We hypothesized that at least some cases of autism reflect rare, inherited point mutations that existing study designs, often involving families with one or two affected individuals, are not designed to capture. Consanguineous and multiplex pedigrees have been extremely useful for identifying inherited mutations responsible for rare heritable conditions in the setting of extreme genetic heterogeneity, because single families can provide substantial genetic linkage evidence (Lander and Botstein, 1987; Woods et al., 2006). Applying high-throughput sequencing to such families has been extremely useful in identifying recessive causes of intellectual disability (Najmabadi et al., 2011). The potential role of biallelic mutations in ASDs is strongly supported by a number of syndromic recessive conditions that have already been associated with autistic symptoms (Betancur, 2011). Additional evidence supporting a role of biallelic mutations comes from studies that have implicated homozygous CNVs (Levy et al., 2011; Morrow et al., 2008) and long homozygous intervals as significantly associated with ASDs (Casey et al., 2012).

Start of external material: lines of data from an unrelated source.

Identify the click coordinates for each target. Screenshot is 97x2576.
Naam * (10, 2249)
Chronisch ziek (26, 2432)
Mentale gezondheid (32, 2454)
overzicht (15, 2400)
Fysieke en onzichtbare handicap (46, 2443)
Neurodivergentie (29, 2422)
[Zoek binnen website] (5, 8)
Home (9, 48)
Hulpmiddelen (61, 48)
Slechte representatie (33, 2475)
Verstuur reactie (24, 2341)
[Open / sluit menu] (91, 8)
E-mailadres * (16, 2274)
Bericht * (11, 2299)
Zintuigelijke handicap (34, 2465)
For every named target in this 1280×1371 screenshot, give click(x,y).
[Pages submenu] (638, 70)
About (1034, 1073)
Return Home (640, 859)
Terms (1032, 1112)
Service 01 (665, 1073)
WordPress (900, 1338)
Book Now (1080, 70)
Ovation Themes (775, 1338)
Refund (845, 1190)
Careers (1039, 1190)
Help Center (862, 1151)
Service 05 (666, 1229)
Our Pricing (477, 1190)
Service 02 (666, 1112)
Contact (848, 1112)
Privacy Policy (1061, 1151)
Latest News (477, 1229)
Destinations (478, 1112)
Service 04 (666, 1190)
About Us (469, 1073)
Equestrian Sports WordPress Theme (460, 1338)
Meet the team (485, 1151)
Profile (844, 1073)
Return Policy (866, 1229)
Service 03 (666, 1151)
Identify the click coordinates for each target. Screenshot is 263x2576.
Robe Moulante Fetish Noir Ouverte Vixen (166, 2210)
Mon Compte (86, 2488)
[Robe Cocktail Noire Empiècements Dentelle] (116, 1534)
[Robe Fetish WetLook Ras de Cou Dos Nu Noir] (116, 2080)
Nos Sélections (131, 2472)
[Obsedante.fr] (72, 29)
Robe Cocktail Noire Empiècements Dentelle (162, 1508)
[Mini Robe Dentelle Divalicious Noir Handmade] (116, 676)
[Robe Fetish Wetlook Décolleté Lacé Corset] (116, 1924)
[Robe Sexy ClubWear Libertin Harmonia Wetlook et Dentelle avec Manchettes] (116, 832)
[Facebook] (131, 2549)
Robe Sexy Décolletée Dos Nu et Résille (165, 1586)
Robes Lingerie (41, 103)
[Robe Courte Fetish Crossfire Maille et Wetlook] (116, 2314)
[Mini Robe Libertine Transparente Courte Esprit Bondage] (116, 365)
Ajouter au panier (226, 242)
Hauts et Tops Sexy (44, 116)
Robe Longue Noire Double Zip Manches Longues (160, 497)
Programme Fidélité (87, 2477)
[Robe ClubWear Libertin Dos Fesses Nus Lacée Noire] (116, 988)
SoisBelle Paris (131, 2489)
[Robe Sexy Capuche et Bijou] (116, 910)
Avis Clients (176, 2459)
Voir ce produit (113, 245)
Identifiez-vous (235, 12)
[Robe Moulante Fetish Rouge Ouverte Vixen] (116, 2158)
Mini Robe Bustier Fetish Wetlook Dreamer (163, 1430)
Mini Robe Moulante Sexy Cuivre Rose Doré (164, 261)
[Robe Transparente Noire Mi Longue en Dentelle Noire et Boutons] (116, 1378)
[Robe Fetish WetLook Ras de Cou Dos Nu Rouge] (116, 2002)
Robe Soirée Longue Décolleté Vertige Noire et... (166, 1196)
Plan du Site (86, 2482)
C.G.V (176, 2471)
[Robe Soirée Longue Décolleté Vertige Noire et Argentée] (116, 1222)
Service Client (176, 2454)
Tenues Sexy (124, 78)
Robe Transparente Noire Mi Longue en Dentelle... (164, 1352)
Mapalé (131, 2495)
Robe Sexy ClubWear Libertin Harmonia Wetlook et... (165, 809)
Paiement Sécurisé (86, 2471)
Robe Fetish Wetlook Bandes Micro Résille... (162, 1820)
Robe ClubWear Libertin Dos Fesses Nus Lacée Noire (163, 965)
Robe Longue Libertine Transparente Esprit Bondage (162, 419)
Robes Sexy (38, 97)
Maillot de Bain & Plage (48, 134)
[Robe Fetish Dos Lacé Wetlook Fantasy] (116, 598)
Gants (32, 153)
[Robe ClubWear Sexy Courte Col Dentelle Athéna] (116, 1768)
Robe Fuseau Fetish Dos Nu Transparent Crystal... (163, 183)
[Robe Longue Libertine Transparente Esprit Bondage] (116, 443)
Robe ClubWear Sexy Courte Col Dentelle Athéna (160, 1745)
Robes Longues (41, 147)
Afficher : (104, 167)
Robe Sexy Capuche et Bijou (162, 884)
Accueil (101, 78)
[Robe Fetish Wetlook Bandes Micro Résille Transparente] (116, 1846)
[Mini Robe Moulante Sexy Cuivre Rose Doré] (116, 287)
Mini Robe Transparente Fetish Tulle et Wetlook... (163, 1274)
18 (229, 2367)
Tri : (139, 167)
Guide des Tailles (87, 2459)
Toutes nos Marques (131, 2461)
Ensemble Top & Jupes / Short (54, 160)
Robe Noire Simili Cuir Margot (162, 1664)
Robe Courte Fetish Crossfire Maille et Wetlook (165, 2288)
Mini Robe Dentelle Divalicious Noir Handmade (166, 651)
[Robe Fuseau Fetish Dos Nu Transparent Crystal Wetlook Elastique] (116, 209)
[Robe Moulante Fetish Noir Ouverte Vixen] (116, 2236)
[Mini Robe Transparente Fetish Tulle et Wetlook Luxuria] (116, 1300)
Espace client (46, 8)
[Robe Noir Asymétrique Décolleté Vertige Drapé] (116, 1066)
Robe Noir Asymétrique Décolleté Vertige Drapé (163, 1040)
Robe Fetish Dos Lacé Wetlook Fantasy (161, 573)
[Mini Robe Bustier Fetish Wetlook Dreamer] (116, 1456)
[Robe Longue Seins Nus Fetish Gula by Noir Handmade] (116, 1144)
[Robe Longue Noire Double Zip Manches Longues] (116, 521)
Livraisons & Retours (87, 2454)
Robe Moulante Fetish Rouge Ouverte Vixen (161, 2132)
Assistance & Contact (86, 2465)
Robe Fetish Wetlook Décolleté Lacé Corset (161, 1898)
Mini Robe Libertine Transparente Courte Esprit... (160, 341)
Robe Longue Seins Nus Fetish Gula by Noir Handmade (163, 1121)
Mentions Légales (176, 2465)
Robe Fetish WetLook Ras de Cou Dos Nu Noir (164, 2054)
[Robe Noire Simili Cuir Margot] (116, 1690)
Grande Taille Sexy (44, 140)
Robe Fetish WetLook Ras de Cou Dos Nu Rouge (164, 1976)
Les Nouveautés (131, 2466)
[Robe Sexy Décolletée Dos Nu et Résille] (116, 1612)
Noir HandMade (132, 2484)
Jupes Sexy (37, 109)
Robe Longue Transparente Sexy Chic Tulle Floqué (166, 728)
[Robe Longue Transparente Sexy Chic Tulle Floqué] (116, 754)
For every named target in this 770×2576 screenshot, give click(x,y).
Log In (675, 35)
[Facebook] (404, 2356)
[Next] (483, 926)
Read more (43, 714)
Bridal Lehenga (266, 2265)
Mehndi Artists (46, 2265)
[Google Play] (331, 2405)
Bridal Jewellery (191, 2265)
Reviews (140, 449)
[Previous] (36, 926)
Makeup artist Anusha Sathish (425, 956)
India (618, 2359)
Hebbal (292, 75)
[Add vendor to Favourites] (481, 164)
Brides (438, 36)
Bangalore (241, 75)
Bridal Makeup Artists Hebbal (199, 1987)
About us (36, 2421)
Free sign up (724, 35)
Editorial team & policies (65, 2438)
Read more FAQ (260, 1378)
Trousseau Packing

Finally, a recent whole exome sequencing (WES) study has suggested a role for biallelic point mutations in a subset of patients with ASDs that show long runs of homozygosity (Chahrour et al., 2012).
In this study we apply WES to a cohort of consanguineous and/or multiplex families with ASD that also show shared ancestry between the parents, typically as cousins. We find several families where mapping and sequence analysis allow the identification of specific causative mutations, and show that many of these mutations represent partial loss of function in genes where null mutations cause distinctive Mendelian disorders. These hypomorphic mutations confirm the complex and heterogeneous nature of ASDs, but also highlight the importance of WES in identifying specific genetic causes underlying this heterogeneity.
We studied an ASD cohort recruited by the Homozygosity Mapping Collaborative for Autism (HMCA), an international, multicenter effort to identify genetically informative ASD families with consanguinity and/or multiple affected individuals (Morrow et al., 2008). We first performed genome-wide linkage analysis on the most informative families, using high-resolution single nucleotide polymorphism (SNP) arrays, reasoning that some families would show homozygous, biallelic mutations embedded within larger blocks of homozygosity inherited from the ancestor common to both parents. Families were prescreened to exclude those harboring autism-associated CNVs or other known diagnoses (Supplemental Experimental Procedures). Three families provided particularly strong genetic power to localize potential disease loci.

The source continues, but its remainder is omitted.